Repeat exactly, and only, the lines of the entries below from the one with "Login (33, 2498)" through the one with "[Share] (5, 2571)", both ends included.

Stored records
↓

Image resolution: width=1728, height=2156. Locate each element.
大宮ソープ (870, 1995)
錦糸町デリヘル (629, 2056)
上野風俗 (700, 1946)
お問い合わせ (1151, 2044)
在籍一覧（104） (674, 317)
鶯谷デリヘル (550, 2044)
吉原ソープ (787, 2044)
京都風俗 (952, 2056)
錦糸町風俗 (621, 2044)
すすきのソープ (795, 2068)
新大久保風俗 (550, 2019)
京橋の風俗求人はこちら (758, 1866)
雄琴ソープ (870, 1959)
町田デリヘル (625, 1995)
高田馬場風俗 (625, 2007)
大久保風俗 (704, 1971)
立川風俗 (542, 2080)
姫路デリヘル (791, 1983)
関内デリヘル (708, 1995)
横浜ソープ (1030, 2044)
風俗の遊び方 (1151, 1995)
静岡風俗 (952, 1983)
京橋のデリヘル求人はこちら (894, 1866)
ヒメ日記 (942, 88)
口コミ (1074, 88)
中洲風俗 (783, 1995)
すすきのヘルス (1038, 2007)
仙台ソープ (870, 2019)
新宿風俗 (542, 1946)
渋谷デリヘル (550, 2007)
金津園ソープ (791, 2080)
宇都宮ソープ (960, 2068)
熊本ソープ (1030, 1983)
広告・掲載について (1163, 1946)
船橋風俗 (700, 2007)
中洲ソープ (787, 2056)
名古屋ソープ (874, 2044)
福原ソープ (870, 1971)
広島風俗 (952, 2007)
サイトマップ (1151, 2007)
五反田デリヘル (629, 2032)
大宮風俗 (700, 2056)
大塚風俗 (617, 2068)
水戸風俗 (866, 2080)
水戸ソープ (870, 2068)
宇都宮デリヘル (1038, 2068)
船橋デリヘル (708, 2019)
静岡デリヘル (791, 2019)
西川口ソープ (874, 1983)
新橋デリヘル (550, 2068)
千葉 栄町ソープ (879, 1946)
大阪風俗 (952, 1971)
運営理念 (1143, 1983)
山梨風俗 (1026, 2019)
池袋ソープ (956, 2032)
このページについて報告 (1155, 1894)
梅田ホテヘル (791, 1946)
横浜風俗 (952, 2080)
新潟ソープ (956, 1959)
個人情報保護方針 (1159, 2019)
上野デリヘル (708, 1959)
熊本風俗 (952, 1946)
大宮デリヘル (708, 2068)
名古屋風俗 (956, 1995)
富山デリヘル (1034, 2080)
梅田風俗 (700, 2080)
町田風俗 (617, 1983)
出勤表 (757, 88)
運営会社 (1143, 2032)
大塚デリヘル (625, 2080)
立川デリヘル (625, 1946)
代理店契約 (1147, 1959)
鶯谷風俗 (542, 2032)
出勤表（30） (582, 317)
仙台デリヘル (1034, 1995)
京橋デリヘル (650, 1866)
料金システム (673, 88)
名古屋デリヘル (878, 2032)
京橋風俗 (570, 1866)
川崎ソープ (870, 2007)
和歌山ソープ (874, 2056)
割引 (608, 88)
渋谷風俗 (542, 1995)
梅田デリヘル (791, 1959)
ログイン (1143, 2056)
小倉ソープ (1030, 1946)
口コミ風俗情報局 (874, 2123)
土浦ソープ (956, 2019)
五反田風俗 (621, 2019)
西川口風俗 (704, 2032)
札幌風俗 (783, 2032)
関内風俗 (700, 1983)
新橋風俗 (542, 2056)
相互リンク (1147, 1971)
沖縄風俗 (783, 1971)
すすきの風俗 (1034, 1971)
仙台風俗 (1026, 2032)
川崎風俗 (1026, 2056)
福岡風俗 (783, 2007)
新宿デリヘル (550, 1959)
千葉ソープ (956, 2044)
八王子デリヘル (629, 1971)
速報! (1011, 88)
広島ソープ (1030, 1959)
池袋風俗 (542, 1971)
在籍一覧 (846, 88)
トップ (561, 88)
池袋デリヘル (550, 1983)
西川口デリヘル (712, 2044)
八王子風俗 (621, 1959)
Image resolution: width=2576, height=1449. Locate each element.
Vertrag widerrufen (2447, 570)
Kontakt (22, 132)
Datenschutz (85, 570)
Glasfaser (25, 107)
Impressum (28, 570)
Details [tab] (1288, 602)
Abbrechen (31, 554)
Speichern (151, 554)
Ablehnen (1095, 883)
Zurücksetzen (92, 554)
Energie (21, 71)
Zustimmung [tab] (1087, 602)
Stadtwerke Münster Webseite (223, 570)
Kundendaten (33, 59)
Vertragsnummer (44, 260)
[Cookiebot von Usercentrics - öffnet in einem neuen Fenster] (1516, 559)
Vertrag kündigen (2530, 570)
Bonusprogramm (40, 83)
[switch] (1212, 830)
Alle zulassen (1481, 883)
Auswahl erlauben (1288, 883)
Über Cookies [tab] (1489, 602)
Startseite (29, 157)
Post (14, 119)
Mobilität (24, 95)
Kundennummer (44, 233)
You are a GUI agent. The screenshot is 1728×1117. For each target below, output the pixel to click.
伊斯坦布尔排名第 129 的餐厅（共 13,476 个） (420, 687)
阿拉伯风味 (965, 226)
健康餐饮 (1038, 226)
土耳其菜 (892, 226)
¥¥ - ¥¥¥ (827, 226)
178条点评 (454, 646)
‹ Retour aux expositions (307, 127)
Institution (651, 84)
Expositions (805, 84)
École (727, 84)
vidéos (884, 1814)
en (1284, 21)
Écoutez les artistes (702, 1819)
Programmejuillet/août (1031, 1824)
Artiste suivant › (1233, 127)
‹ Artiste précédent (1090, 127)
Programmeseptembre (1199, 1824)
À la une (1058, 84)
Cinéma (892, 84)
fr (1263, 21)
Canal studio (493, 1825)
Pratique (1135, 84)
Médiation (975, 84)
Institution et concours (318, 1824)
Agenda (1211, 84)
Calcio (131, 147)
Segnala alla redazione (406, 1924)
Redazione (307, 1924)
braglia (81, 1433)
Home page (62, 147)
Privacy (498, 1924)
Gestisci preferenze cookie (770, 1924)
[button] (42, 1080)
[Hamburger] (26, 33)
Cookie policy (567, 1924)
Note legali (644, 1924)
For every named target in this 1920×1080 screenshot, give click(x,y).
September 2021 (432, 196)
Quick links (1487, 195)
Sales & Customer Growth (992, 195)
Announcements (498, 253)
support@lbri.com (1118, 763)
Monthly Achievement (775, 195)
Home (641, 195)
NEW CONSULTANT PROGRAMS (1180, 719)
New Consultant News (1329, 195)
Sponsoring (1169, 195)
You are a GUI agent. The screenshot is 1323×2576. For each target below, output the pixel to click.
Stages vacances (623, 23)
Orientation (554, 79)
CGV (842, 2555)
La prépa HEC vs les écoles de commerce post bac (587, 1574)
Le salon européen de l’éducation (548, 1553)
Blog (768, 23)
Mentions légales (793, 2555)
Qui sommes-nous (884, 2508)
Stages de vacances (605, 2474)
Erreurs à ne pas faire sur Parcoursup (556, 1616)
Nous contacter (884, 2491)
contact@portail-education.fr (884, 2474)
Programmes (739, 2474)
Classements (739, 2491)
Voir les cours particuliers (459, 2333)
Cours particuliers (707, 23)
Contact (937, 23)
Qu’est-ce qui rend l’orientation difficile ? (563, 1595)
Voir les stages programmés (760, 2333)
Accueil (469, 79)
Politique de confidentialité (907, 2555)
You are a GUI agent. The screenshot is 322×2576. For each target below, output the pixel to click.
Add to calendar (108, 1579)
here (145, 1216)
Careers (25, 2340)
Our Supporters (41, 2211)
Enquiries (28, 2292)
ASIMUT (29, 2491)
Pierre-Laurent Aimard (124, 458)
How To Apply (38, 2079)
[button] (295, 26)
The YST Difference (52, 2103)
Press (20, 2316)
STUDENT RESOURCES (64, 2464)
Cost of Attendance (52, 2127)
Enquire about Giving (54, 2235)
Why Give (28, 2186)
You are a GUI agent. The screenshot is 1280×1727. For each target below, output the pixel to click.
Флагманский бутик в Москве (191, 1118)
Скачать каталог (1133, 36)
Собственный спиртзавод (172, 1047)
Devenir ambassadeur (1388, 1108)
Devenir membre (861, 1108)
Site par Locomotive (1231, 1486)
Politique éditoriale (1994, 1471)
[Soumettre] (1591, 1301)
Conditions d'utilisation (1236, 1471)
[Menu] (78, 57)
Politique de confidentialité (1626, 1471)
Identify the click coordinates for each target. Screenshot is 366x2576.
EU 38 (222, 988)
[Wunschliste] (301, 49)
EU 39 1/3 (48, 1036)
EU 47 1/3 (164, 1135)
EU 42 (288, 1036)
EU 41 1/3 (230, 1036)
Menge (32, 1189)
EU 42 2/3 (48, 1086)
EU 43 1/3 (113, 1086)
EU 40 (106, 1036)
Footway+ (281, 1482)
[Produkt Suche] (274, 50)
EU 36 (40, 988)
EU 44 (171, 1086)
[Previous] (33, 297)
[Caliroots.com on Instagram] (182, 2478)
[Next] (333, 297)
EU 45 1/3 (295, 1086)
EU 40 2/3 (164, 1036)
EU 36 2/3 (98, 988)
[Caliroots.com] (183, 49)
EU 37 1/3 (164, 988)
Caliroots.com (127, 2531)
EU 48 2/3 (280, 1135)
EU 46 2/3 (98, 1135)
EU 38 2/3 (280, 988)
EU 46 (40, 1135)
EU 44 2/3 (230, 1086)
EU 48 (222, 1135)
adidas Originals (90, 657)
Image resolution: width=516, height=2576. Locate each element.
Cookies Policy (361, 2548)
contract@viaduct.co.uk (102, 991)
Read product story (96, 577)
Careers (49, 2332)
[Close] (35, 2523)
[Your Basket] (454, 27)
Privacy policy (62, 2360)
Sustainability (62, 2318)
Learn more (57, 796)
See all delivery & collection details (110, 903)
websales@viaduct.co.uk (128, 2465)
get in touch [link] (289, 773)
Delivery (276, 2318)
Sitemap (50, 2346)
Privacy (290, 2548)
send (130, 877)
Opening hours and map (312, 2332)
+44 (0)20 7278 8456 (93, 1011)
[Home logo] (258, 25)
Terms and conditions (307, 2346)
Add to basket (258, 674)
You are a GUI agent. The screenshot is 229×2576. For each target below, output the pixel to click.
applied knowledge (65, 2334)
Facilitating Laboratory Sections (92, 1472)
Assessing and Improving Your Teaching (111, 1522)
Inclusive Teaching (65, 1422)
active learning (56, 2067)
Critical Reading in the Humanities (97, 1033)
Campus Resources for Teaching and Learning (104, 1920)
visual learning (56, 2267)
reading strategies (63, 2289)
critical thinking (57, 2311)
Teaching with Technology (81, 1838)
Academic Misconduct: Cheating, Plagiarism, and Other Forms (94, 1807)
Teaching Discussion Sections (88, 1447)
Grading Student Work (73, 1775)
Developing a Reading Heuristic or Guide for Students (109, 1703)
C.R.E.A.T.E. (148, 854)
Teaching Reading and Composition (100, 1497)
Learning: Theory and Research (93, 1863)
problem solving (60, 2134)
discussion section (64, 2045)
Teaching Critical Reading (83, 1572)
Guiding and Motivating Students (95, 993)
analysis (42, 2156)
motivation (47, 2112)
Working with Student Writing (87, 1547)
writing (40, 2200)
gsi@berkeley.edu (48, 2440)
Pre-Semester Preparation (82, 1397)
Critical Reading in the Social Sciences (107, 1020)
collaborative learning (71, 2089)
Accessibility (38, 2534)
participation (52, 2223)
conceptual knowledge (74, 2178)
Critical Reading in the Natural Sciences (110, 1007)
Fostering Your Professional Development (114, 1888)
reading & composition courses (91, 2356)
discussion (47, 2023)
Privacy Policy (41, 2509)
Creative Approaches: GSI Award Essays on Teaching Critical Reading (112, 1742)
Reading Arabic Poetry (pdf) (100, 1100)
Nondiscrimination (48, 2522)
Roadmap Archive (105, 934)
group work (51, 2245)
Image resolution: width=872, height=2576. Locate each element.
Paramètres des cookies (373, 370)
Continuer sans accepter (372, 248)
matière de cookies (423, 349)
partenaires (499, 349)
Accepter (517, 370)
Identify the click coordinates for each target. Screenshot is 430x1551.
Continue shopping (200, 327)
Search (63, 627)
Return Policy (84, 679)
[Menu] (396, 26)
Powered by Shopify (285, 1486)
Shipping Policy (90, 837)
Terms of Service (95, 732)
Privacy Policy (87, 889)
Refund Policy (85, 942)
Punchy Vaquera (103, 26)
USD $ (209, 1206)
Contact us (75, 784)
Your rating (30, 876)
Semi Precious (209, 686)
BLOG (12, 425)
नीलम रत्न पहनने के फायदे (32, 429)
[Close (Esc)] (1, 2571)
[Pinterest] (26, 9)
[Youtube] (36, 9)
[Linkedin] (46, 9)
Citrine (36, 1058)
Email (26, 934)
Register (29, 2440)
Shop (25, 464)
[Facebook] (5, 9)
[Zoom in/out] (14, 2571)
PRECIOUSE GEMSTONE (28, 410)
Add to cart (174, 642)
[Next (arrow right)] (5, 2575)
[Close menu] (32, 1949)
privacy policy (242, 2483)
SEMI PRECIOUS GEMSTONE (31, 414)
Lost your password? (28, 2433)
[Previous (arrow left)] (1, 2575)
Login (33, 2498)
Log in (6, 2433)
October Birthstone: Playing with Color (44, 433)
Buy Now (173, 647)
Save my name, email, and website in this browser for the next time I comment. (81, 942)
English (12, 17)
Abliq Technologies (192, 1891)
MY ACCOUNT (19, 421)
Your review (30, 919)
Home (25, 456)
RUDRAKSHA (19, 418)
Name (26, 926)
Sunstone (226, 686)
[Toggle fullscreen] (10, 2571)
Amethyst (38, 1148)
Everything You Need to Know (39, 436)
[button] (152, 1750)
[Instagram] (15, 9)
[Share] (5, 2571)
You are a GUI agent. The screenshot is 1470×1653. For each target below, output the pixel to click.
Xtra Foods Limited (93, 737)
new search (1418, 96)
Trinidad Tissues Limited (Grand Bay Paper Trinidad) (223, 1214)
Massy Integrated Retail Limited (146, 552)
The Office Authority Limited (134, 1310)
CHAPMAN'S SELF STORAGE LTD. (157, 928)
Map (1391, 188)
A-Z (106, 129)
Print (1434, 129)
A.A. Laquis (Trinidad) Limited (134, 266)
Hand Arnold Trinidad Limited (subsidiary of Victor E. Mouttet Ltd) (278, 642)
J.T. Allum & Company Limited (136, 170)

↑

**Task response:**
Login (33, 2498)
Log in (6, 2433)
October Birthstone: Playing with Color (44, 433)
Buy Now (173, 647)
Save my name, email, and website in this browser for the next time I comment. (81, 942)
English (12, 17)
Abliq Technologies (192, 1891)
MY ACCOUNT (19, 421)
Your review (30, 919)
Home (25, 456)
RUDRAKSHA (19, 418)
Name (26, 926)
Sunstone (226, 686)
[Toggle fullscreen] (10, 2571)
Amethyst (38, 1148)
Everything You Need to Know (39, 436)
[button] (152, 1750)
[Instagram] (15, 9)
[Share] (5, 2571)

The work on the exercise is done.